APPG Marks World TB Day with Virtual Briefing

On 23 March 2021, the All-Party Parliamentary Group on Global TB hosted a virtual briefing to mark World TB Day. Joined by esteemed speakers, the event shed a light on the impact of COVID-19 on the fight against TB, and lessons learned over the last year that could shape global efforts to "build back better".

The event was opened by the APPG's Co-Chair, Virendra Sharma MP, who welcomed over 70 participants to the discussion. He emphasised how the need to leave no one behind in the delivery of the Sustainable Development Goal had been drawn into greater focus by the COVID-19 pandemic, which is having the greatest impact on the most vulnerable and marginalised.

Wendy Morton MP, Minister of State for the European Neighbourhood and the Americas, sent a video message in which she expressed the UK's continued commitment to tackling TB and described ongoing efforts to partner with high-burden countries, researchers and the Global Fund to improve access to TB diagnosis and treatment globally. Her video message can be viewed below.

Peter Sands, Executive Director of the Global Fund to Fight AIDS, Tuberculosis and Malaria, spoke about the enormous impact of COVID-19 on TB case-finding globally. He noted that the political will and resources mobilised in response to COVID-19 stood in stark contrast to TB, where data on cases, deaths and hotspots lagged many months behind COVID-19's real-time data. Sands described the Global Fund's efforts throughout 2020 to enable countries to respond to COVID-19 and mitigate its secondary impacts on key HIV, TB and malaria programmes, but how funding for these efforts had run out last autumn. While the US Government's recent commitment of US$3.5 billion will enable the Global Fund to restart this work, demand for funding will far exceed this level. In this context, Mr Sands thanked members of the APPG for their continued efforts to ensure the UK's existing commitments to the Global Fund were disbursed in full and for championing the Global Fund more broadly.

Dr Sanjay Sarin from the Foundation for Innovative New Diagnostics described key lessons over the course of the pandemic, and the major advancements that could be achieved in the fight against TB if key COVID-19 innovations were leveraged in efforts to "build back better". Building on dramatic expansions in global diagnostic capacity, increasingly decentralised sample collection, increased collaboration between public and private sectors, and new technologies such as self-test kits and online platforms for contact tracing could prove transformative in the TB response. Crucially, leveraging these innovations for maximum effect will require ambition, collaboration and financing.

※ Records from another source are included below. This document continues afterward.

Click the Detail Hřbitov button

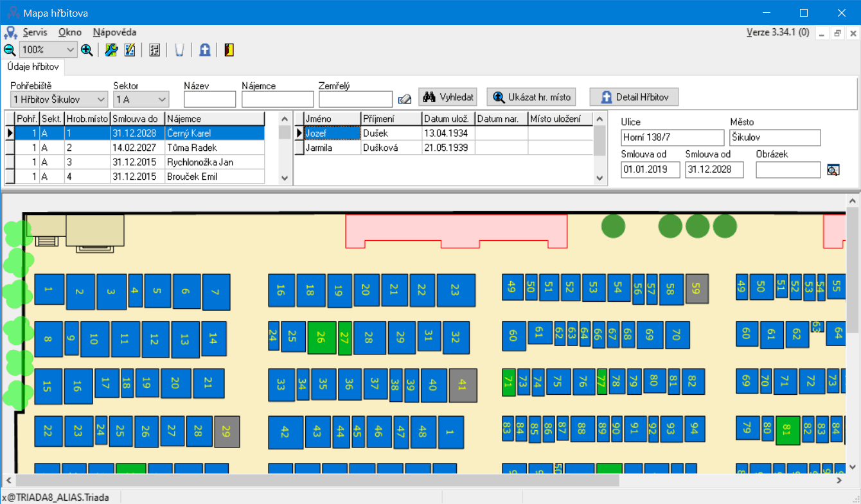634,97
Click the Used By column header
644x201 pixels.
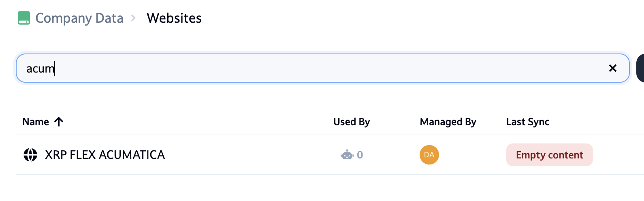(x=352, y=122)
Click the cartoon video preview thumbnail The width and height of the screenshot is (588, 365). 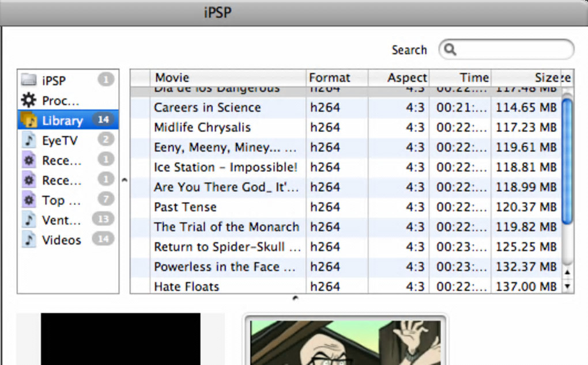click(x=346, y=343)
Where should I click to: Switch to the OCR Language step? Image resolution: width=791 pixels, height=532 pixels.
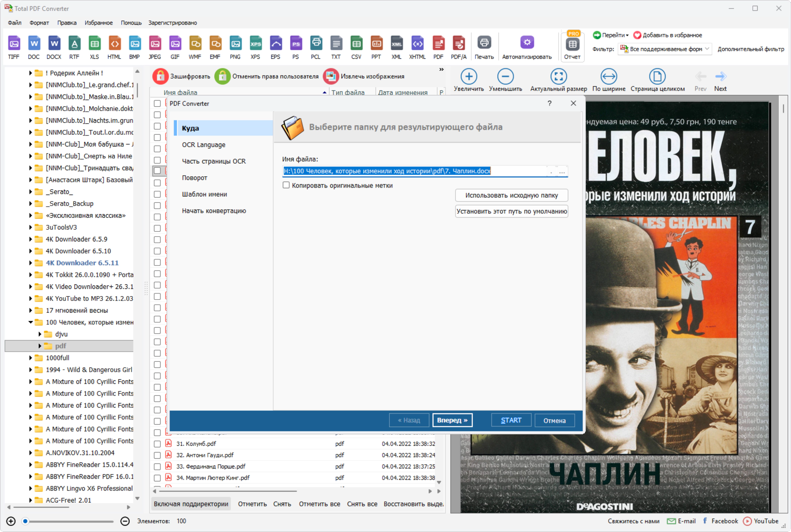(203, 145)
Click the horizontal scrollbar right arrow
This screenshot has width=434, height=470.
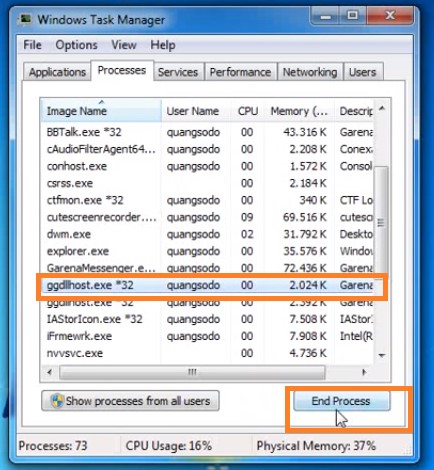pyautogui.click(x=364, y=372)
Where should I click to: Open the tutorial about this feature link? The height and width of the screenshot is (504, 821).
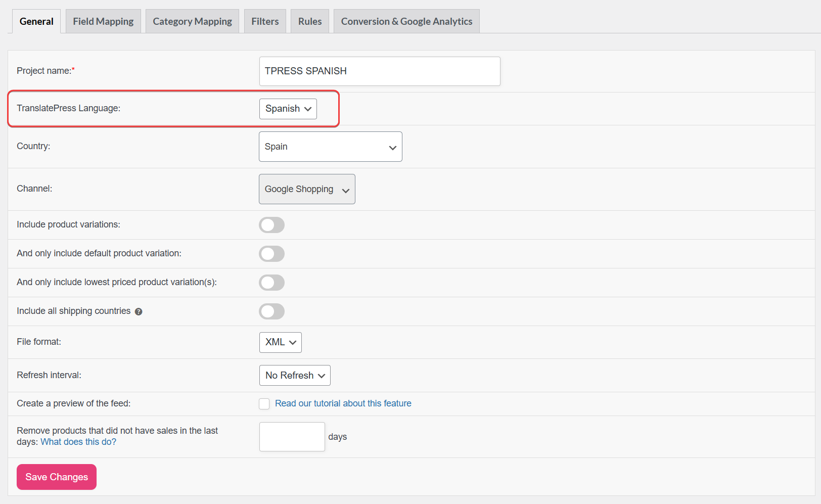pyautogui.click(x=343, y=403)
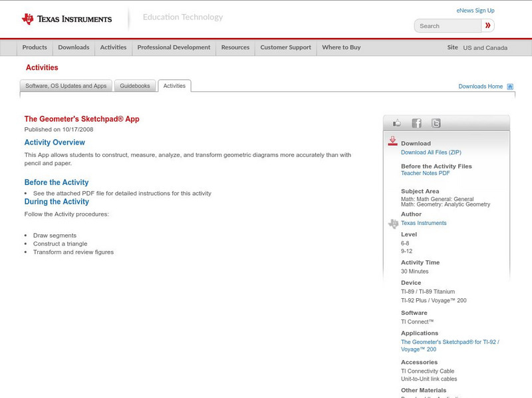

The final speaker at this year's World TB Day briefing was Nandita Venkatesan, an MDR-TB survivor, journalist and current Chevening scholar at the University of Oxford. Ms Venkatesan described her own arduous battle with TB, which saw her hospitalised for much of her early twenties and led to her losing her hearing. She described her alarm at newly published data from WHO suggesting an additional 1.4 million people with TB missed out on diagnosis and treatment due to the pandemic, noting that such statistics masked the realities of people turned away from healthcare facilities and unable to access nutritious food to enable them to complete treatment. She closed by asking the UK government to reconsider its decision to reduce the UK aid budget, noting that now was the time to increase investments in global health and not to step back from the fight against TB.

Following a lively Q&A session, Lord Herbert of South Downs concluded the event with some final remarks. He described the APPG's continued efforts to ensure critical TB research and investments in the Global Fund were protected from the cuts proposed to the UK's aid budget, but noted that the Group had not yet received any reassurance from the Government. Noting the reduced bandwidth of decision makers to focus on issues other than COVID-19 and immense pressures on the public purse, Lord Herbert closed by calling on stakeholders including civil society and the scientific community, to work together and make the case for increased investment and political will to end TB.